### TASK
Would you return exactly the lines below from the line with "Instruction: Click search" through the line with "This screenshot has", both included, and nothing else, leaving out the pictures?

### SUPPLIED DATA
......
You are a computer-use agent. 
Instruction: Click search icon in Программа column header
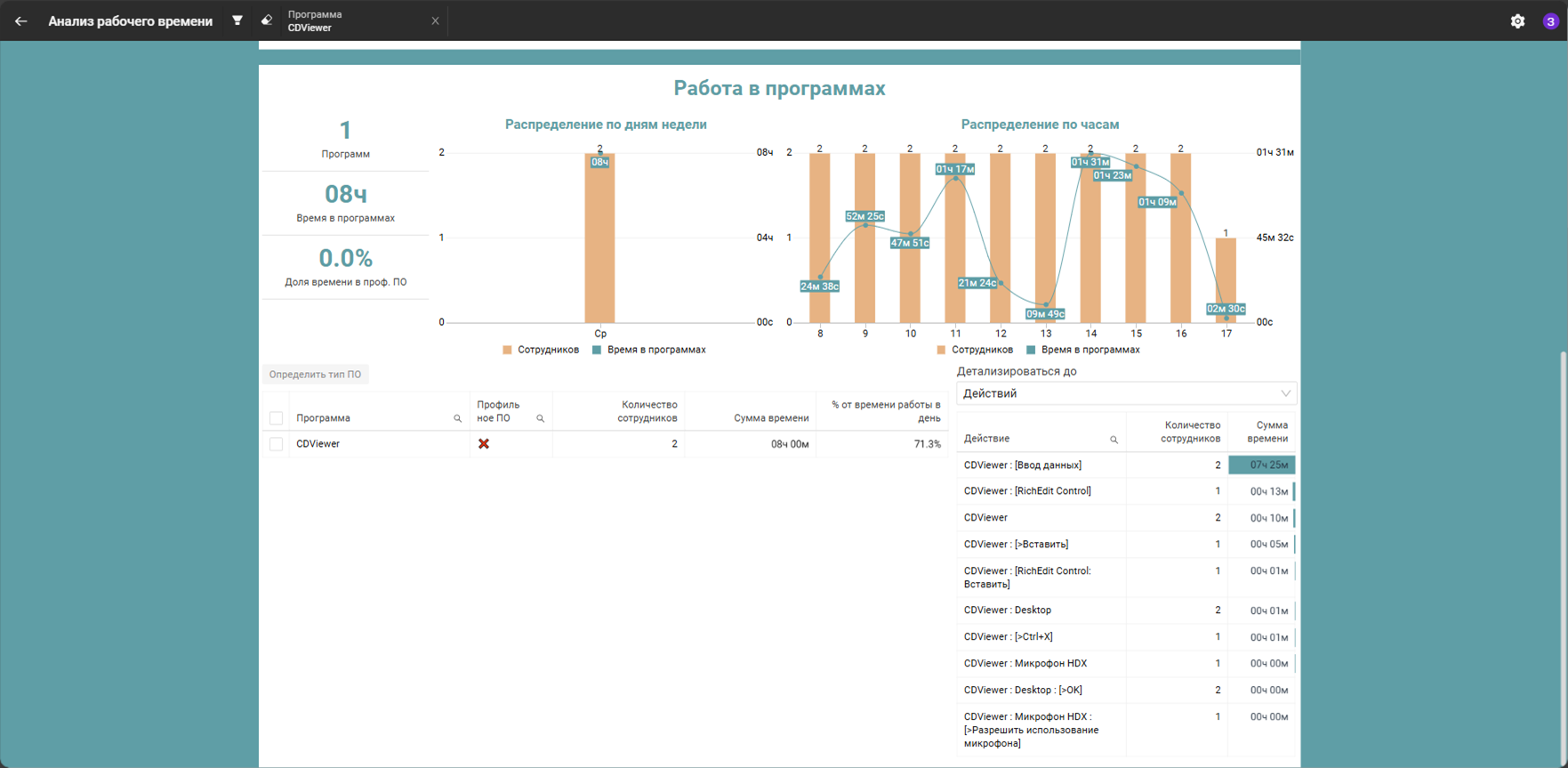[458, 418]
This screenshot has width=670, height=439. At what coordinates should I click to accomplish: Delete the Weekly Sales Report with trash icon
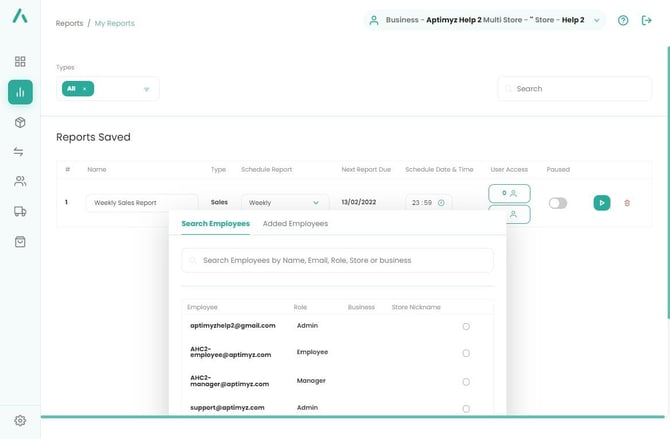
......
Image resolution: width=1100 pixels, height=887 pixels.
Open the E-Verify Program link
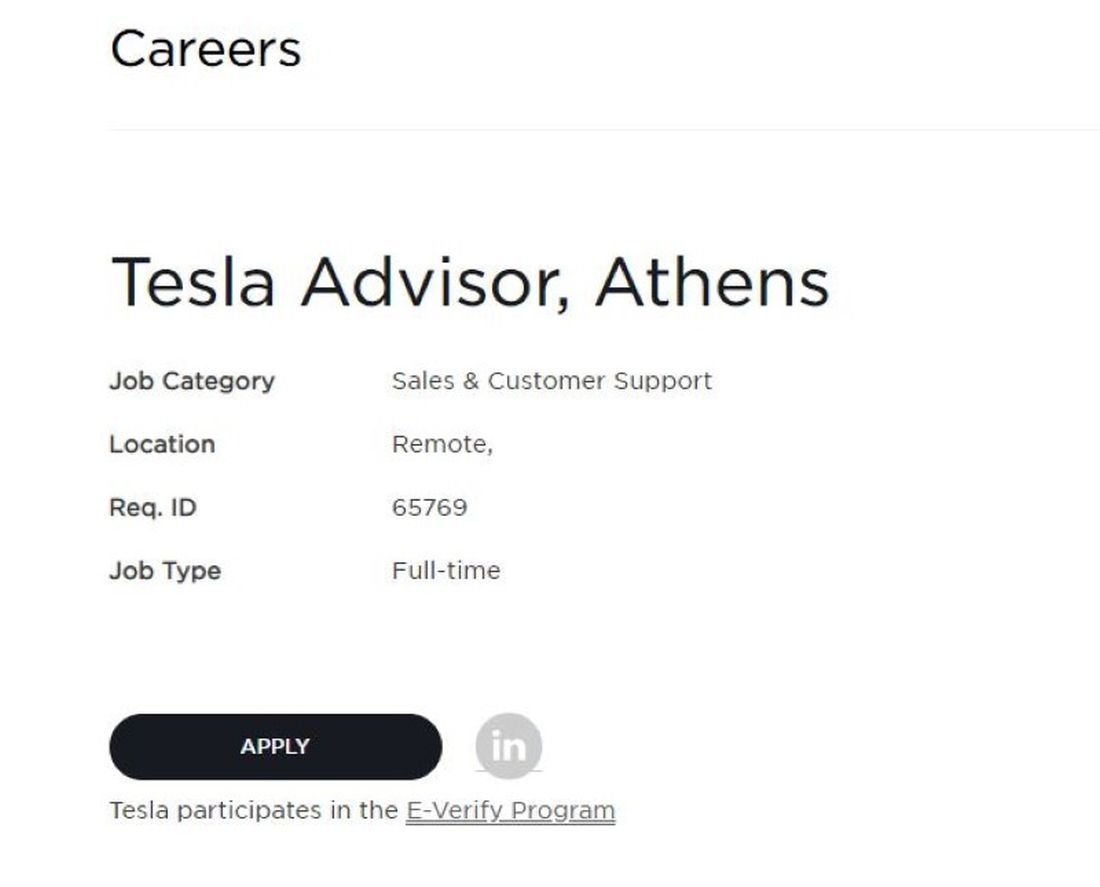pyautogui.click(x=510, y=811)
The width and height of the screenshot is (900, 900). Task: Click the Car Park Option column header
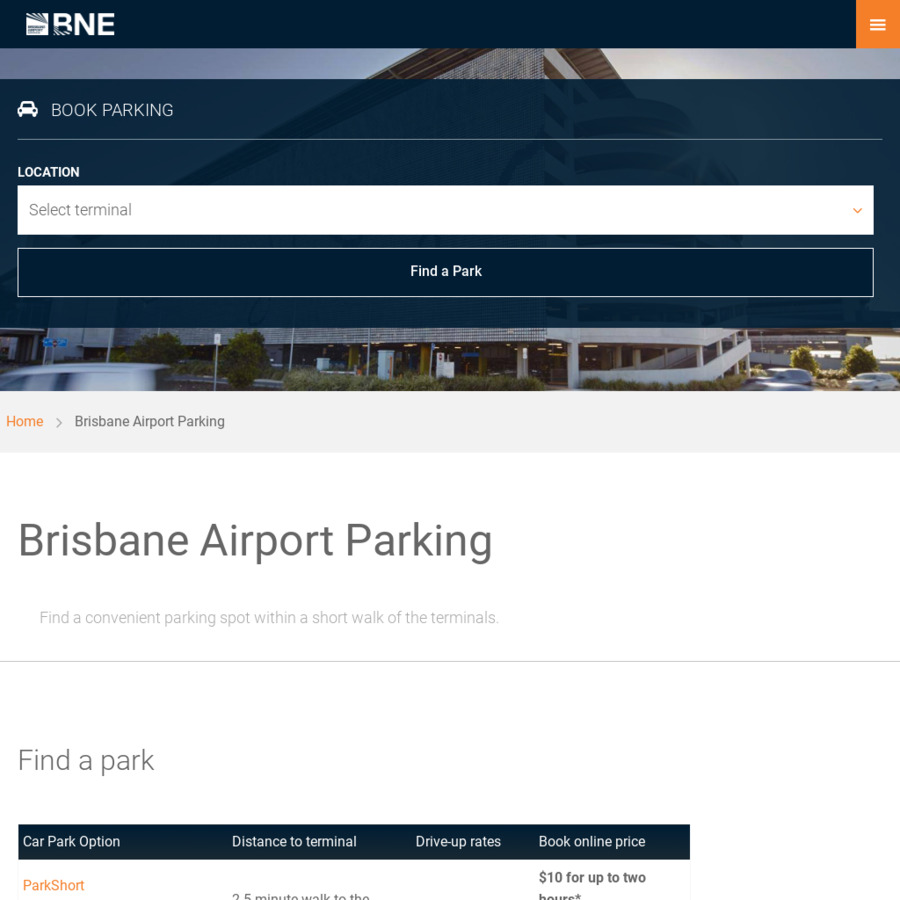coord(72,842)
......
### EXERCISE RESULT
Instruction: Click search icon in Программа column header
[458, 418]
This screenshot has width=670, height=439. At what coordinates should I click to accomplish: Delete the Weekly Sales Report with trash icon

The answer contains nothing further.